Aceh Besar Police chief of detectives Adj.
Comr. Agung Prasetyo said the court had only ordered that four of the 21 men
caught gambling be caned because they had bet the highest sums of money.
“The others were staking Rp 1,000 a hand, but
when these four men bet, the combined bet was Rp 3.6 million [$400],” he said.
“We let the others go after we’d questioned them, because the Shariah bylaw
doesn’t authorize us to arrest anyone.”
Despite not being allowed to make arrests,
Agung declined to say under what authority the four high-rollers were taken
into custody.
Teuku Hasbi, head of the Aceh Besar Shariah
Agency, addressing the crowd ahead of the caning, said the punishment needed to
be meted out more often if it served as an effective deterrent against similar
offenses.
“Gambling is something that destroys the
spirit and destroys families, no matter how you look at it,” he said.

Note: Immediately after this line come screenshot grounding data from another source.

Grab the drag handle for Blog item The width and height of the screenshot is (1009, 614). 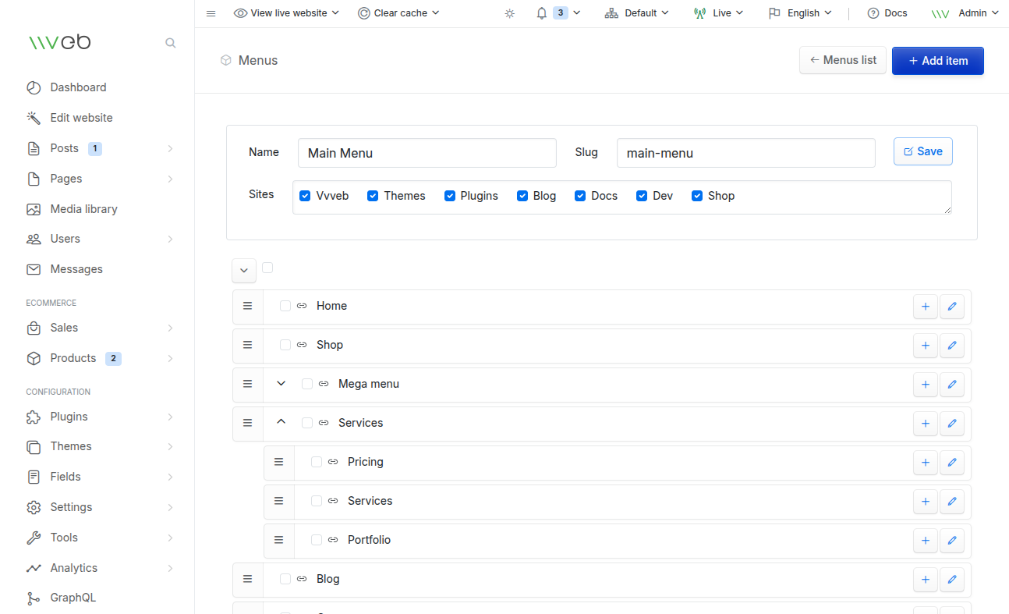pos(248,579)
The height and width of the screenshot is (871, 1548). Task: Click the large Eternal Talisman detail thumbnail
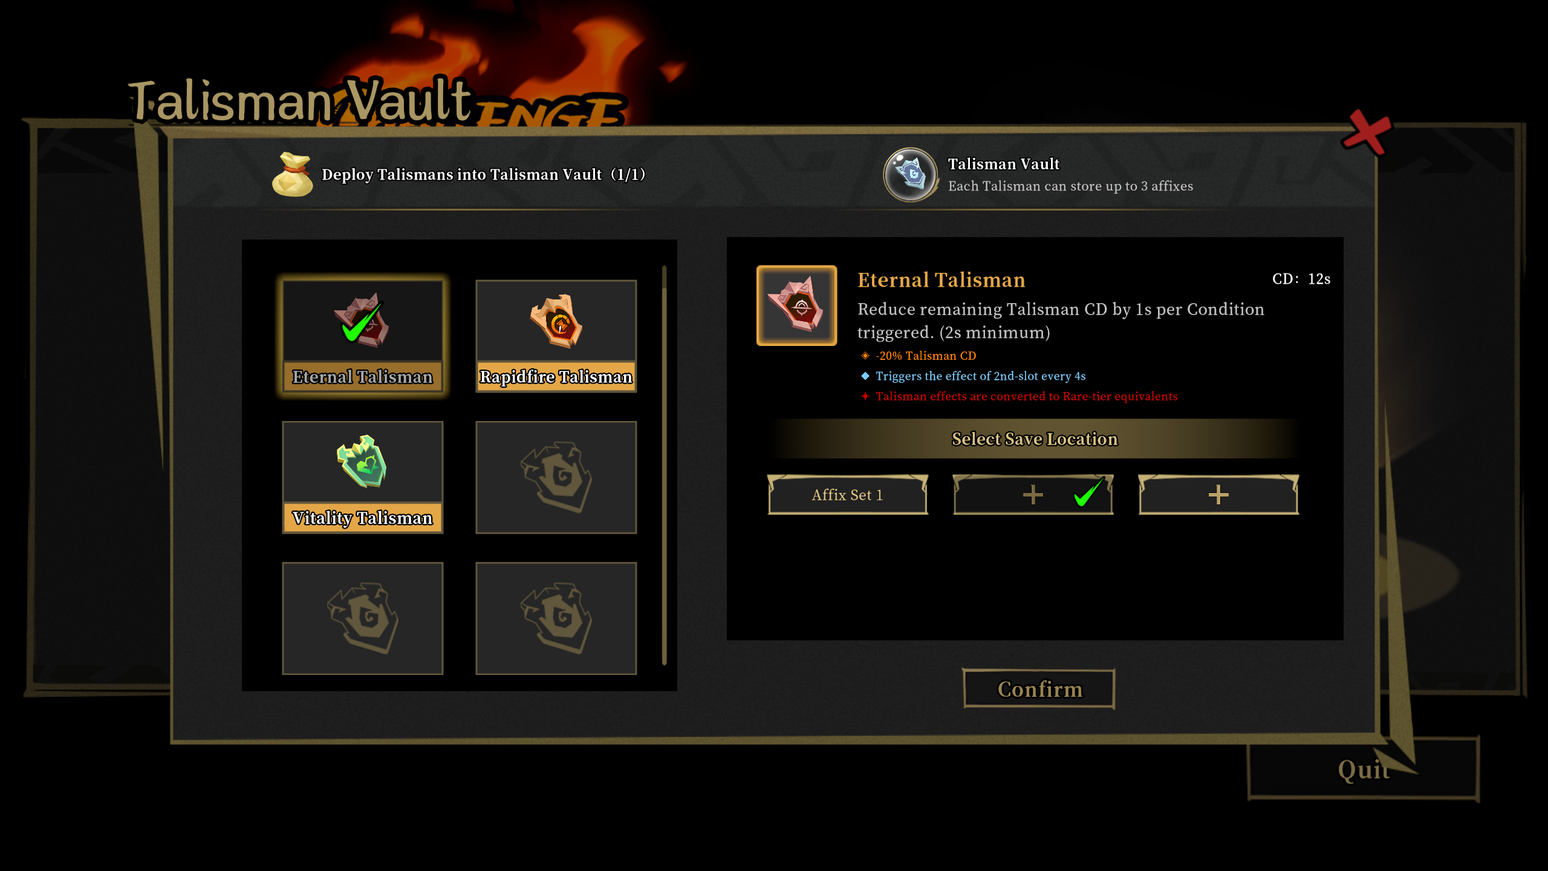[797, 305]
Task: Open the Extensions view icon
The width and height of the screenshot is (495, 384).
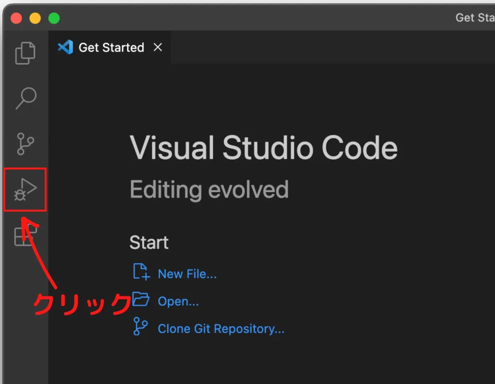Action: (25, 236)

“No one wins. Those who do only become puffed
up and arrogant, while those who lose become depressed or vindictive,” he
added.
He called on the three men about to be lashed
to “come to your senses and renounce your crime.”
“Repent and embrace Allah!” Hasbi said.
Aceh Besar administration official Zulkifli
Ismail, representing the district at the flogging, said authorities had no
intention of halting caning as a punishment, despite an outcry from human
rights activists.
“Caning knocks sense into people,” he said.
“If we don’t keep doing it, people will keep on flouting our laws.”[]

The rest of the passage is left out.